Given the aging of the population, dementia is a rapidly increasing public health issue. Because of the lack of effective interventions to date, there is a need to identify new treatments. The renin angiotensin system (RAS) plays a key role in blood pressure regulation and there is emerging evidence about its possible involvement AD pathology. Effects by the RAS are associated with elevated angiotensin II (ANGII) levels resulting in an over activation of angiotensin receptor type-1 (AT1R), which is associated with accumulation of amyloid-? and tau, in addition to elevated blood pressure. ANGII level increase is the result of increased conversion from angiotensin I mediated by the angiotensin converting enzyme (ACE). Epidemiological studies suggest that antihypertensive medications acting via the RAS, including ACE inhibitors and AT1R blockers, protect against cognitive decline and re-purposing these drugs may have therapeutic potential in AD. There are currently very few studies available evaluating associations between blood ACE or ANG II levels and cognitive aging or imaging. We, in this proposed study, will leverage on available data to evaluate associations between ACE and ANGII blood levels, blood pressure and MRI brain volumetric measures of regions vulnerable to AD. We have completed collection of blood and measuring ACE and ANGII levels at baseline, and evaluated associations with cognitive function in non-demented, community dwelling older population (N=56) of the Brain Health Study (BHS), a sub-study of the Baltimore Experience Corps Trial (BECT). We found in our cross-sectional analysis significant positive associations between ANGII and verbal memory, in our longitudinal analysis a significant negative association between ACE and working memory, and these were not mediated by blood pressure. At the time of blood collection we also obtained brain MRI on participants (N= 46) that have not been processed. We now seek support to obtain MRI volumetric measures of the hippocampus, entorhinal cortex, and other regions implicated in AD in order to evaluate these new markers and targets as potentially important predictors in the development of AD.
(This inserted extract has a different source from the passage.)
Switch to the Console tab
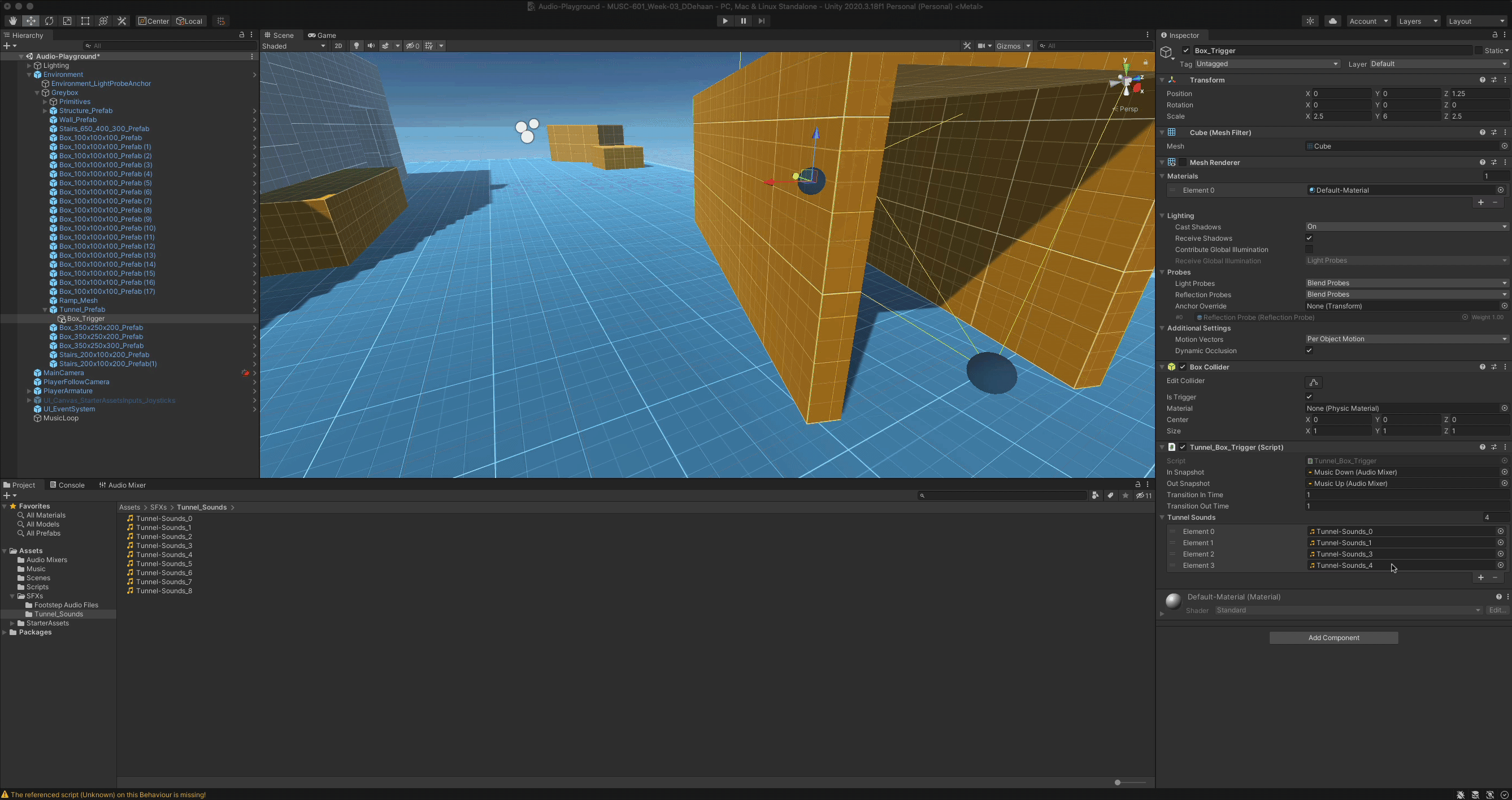The image size is (1512, 800). click(71, 484)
Our aims are to examine cross-sectional associations between: 1) Blood ACE and ANGII levels and available MRI data by obtaining brain volumes implicated in AD. 2) Blood ACE and ANGII levels and blood pressure (BP) measurements, including systolic (SBP) and diastolic blood pressure (DBP). 3) Systolic (SBP) and diastolic blood pressure (DBP), and MRI brain volumes. The results of this study will help elucidate the relationship between RAS and brain biomarkers, and guide future research to examine whether ACE and ANGII level changes could serve as predictors of cognitive decline and/or cognitive impairment. At the same time, these brain biomarkers can inform potential mechanisms of action that may lead to the development of a potential new pharmacological target.
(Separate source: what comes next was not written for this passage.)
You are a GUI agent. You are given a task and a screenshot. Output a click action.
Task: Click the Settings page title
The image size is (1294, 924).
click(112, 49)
Dementia is a rapidly increasing clinical and public health issue, primarily as a result of aging of the population. Identifying new and potentially effective pharmacological approaches to aid early detection and for possible development of a potential new pharmacological target is critical. In this proposal, we will evaluate associations between blood levels of angiotensin II (ANGII) and angiotensin converting enzyme (ACE), blood pressure and brain MRI volumes, to help elucidate the effect of renin-angiotensin system in the role of cognitive function and furthermore help identify a potential new pharmacological target.